Umrah Tunggu Omikron Mereda

Saudi tidak mengubah kebijakan meski telah ditemukan kasus omikron di Indonesia.

Pemerintah dikabarkan menunda pemberangkatan umrah yang awalnya direncanakan pada 23 Desember mendatang. Penundaan dilakukan sebagai langkah antisipasi terhadap varian Omikron yang telah terdeteksi di berbagai negara, termasuk di Indonesia

Kabar adanya penundaan pemberangkatan umrah disampaikan Konsul Jenderal (Konjen) RI Jeddah Eko Hartono. Eko mengatakan, pemberangkatan umrah ditunda hingga awal tahun depan. “Informasi terakhir bahwa umrah tanggal 23 Desember ditunda sampai dengan Januari,” kata Eko dalam pesannya kepada Republika, Jumat (17/12).

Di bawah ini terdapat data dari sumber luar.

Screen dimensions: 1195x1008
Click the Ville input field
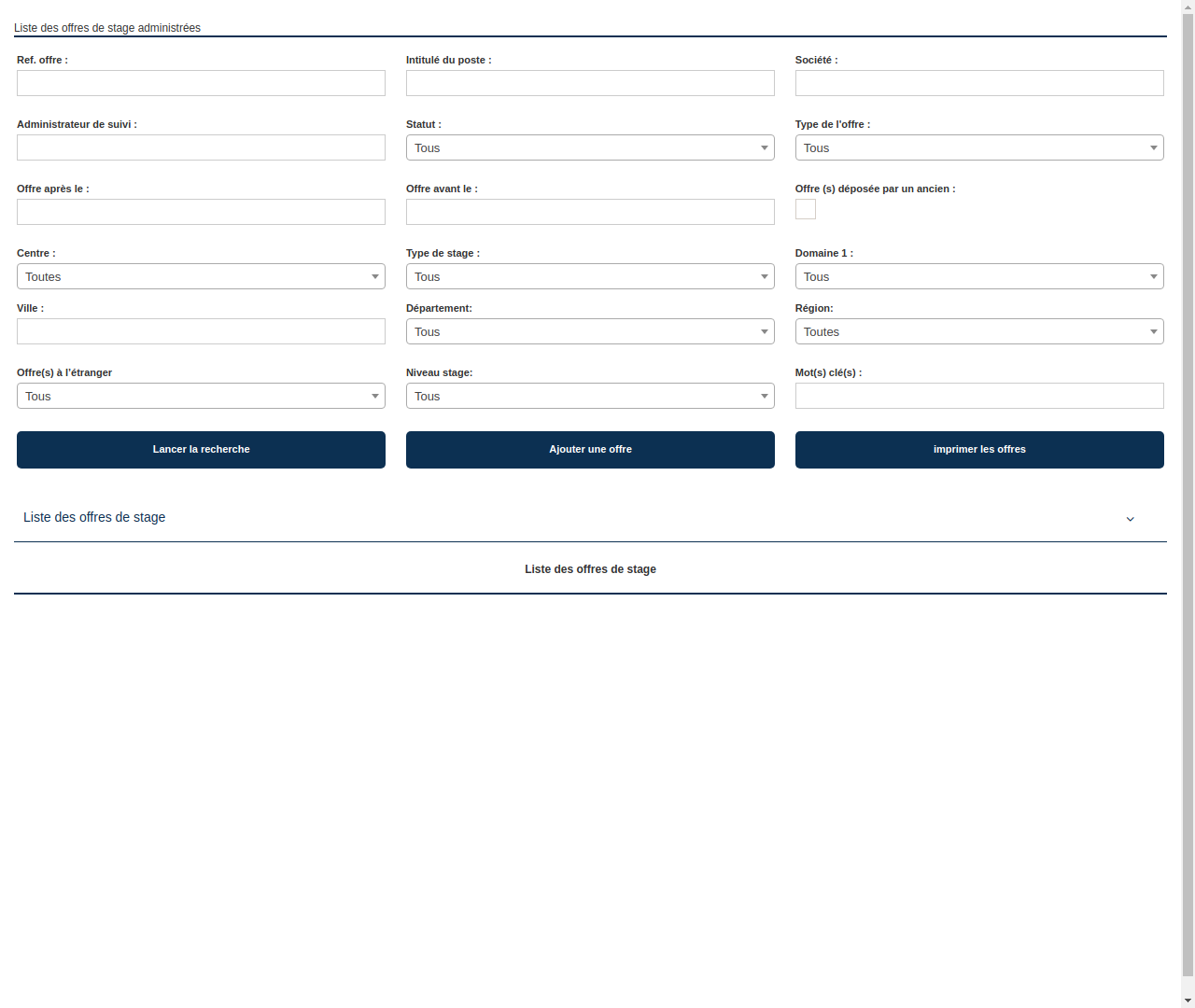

Ia menjelaskan, keputusan tersebut diambil berdasarkan arahan Menteri Agama Yaqut Cholil Qoumas. Kendati demikian, Eko mengaku tak tahu persis alasan pemerintah melakukan penundaan. 

Namun, ujar dia, ada kemungkinan penundaan dilakukan untuk mengikuti arahan Presiden Joko Widodo yang meminta masyarakat dan para pejabat menahan diri untuk ke luar negeri. Hingga berita ini dimuat, Kementerian Agama belum bisa dimintai keterangan mengenai kabar penundaan umrah. 

Eko dalam perbincangannya dengan Republika melalui pesan tertulis kemarin siang, sempat menyebut bahwa tidak ada perubahan rencana keberangkatan jamaah umrah. Sebanyak 363 jamaah akan diberangkatkan pada 23 Desember, yang merupakan para pengurus biro perjalanan haji dan umrah.  Namun, tak lama berselang, Eko mendapatkan kabar bahwa rencana pemberangkatan umrah ditunda.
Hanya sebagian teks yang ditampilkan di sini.